┌──

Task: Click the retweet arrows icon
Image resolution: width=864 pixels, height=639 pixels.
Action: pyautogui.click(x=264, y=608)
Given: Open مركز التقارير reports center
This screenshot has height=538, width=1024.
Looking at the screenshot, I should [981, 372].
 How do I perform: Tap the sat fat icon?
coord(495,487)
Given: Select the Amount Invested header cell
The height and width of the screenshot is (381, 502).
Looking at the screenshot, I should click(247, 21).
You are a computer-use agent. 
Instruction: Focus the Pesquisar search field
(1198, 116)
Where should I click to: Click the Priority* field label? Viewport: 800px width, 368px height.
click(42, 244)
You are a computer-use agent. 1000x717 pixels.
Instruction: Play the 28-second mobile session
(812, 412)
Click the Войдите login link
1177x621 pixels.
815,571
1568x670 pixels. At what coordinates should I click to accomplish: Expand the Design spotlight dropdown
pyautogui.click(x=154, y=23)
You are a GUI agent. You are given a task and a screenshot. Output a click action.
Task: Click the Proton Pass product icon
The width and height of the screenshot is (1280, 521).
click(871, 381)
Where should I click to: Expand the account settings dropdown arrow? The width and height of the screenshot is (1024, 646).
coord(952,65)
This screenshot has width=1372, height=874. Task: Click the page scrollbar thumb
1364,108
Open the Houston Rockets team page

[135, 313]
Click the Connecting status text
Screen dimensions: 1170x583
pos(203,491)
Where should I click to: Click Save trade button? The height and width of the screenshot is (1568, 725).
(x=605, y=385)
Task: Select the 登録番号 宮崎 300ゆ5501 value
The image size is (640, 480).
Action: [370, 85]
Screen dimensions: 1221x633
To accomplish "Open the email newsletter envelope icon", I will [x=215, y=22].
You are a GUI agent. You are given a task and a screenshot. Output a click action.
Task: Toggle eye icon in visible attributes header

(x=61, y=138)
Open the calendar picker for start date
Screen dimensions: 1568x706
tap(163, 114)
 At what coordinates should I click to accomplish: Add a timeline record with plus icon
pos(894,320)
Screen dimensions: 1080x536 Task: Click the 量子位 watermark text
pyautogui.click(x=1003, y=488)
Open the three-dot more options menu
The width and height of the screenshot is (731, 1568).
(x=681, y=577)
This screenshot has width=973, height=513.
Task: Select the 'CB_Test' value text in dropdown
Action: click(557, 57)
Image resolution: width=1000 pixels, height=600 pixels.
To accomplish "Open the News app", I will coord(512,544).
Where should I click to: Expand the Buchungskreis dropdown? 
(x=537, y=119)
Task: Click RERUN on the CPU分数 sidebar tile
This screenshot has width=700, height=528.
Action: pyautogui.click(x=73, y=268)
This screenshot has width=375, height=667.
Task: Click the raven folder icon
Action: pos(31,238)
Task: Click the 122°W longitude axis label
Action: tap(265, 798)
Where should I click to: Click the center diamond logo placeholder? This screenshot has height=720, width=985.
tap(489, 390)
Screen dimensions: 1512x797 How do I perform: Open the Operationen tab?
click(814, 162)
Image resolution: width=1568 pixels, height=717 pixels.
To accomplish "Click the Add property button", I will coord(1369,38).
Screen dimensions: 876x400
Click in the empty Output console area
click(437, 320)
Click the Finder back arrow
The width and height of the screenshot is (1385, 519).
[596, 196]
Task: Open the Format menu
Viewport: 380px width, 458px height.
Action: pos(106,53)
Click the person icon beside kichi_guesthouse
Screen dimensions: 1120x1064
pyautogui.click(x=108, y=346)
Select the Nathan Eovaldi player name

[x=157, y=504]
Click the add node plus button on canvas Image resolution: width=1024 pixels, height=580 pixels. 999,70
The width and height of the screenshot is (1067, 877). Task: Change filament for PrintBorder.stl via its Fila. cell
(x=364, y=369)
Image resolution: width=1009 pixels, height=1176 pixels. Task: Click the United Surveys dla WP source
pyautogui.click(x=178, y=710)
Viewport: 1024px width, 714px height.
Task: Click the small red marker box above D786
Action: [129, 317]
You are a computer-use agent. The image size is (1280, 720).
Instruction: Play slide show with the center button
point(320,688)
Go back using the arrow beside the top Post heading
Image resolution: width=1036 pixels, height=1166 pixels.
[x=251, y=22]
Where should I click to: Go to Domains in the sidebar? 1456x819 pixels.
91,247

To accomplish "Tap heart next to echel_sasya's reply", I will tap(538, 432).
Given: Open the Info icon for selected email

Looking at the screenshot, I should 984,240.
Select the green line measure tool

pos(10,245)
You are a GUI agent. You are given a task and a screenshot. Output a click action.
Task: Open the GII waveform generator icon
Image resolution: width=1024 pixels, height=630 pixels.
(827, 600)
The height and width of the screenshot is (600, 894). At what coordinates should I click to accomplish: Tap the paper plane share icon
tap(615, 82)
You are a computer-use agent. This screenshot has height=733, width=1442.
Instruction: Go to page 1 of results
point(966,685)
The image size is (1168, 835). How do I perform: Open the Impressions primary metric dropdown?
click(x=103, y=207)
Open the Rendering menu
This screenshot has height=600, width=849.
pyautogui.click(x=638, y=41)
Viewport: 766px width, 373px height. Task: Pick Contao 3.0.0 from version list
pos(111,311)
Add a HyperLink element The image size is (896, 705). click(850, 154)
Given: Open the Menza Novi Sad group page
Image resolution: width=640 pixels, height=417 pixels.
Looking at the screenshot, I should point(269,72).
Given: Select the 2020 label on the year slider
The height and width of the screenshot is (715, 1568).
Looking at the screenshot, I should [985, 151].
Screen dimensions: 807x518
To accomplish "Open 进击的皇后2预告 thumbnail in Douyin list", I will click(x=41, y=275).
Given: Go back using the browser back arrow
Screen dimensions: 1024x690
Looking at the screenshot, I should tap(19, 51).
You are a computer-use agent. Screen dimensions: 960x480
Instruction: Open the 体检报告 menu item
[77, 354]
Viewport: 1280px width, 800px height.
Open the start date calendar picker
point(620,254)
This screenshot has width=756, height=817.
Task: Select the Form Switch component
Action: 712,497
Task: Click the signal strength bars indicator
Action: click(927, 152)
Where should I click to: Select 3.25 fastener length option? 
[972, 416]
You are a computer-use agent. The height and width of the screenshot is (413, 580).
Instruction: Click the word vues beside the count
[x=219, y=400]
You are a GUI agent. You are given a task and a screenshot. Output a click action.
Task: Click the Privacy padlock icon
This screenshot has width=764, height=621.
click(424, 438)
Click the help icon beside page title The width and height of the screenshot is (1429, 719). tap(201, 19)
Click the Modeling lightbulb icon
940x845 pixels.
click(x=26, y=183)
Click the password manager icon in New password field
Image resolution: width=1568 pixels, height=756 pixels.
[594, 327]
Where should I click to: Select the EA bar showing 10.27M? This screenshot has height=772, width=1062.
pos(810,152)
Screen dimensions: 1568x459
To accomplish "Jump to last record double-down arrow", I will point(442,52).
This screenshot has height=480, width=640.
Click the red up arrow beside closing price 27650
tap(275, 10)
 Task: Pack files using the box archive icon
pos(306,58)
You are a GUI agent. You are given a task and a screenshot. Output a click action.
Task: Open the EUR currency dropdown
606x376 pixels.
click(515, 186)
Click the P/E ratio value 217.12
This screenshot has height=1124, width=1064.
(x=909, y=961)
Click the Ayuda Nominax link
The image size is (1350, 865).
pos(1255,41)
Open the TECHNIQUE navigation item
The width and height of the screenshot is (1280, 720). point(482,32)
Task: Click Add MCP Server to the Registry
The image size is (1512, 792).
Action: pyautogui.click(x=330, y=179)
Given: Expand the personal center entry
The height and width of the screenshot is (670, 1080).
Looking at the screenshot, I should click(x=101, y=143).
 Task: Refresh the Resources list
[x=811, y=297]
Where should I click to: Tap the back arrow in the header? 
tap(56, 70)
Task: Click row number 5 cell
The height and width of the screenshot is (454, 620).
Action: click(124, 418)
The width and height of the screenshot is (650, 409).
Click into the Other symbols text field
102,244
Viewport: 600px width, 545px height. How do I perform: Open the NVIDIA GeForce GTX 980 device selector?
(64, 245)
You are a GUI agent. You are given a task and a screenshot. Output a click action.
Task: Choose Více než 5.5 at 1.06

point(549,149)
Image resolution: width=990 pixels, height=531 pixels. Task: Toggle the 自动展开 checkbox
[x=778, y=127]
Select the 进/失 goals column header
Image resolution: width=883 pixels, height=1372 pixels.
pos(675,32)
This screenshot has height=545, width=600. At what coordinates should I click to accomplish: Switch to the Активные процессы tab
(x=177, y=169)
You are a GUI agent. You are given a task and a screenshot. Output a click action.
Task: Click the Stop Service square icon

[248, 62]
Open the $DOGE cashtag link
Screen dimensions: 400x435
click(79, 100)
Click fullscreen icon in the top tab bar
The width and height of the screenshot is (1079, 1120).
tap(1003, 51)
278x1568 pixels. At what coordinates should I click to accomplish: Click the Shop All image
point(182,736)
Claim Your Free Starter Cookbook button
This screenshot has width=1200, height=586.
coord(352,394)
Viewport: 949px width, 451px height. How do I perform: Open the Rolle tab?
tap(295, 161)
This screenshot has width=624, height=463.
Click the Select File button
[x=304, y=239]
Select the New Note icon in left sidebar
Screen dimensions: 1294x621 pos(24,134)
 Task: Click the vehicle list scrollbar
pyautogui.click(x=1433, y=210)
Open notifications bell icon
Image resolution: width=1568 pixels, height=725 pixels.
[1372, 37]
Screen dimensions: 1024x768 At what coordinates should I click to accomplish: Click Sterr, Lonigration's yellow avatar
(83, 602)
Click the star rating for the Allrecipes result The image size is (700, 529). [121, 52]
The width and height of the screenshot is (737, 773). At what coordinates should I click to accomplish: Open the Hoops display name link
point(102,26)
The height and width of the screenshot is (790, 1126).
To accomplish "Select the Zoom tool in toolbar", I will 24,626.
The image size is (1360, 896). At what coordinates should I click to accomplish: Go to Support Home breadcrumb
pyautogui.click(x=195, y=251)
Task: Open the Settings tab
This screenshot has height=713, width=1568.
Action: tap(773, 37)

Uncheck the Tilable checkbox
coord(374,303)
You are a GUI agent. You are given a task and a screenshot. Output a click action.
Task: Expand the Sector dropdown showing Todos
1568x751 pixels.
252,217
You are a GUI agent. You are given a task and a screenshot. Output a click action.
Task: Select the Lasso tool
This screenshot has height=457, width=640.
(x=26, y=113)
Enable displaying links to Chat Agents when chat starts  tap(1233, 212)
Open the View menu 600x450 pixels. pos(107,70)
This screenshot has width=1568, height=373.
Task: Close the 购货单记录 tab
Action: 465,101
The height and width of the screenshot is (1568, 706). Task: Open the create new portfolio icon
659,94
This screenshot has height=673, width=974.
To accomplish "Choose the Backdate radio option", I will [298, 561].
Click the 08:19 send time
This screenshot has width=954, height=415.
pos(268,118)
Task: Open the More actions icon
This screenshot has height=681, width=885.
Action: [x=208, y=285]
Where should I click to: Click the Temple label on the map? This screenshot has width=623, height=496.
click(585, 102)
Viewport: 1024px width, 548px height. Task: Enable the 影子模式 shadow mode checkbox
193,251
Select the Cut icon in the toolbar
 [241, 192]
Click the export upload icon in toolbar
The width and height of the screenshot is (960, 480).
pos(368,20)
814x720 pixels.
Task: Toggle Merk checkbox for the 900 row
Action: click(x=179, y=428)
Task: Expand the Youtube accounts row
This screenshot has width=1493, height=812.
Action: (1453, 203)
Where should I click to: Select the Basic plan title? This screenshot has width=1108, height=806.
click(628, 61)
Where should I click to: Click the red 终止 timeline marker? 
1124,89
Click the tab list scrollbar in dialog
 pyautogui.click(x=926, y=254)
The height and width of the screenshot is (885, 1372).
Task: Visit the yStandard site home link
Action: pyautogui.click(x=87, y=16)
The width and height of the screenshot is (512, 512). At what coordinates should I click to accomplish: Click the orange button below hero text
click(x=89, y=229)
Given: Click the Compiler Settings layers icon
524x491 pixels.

└──

■ **Work order**:
If a line in the data above includes the string "computer", copy it.

■ **Finished task**:
You are a computer-use agent. 
You are a computer-use agent. 1000x717 pixels.
You are a computer-use agent. The image size is (1280, 720).
You are a computer-use agent. This screenshot has height=733, width=1442.
You are a computer-use agent. Screen dimensions: 960x480
You are a computer-use agent. The height and width of the screenshot is (413, 580).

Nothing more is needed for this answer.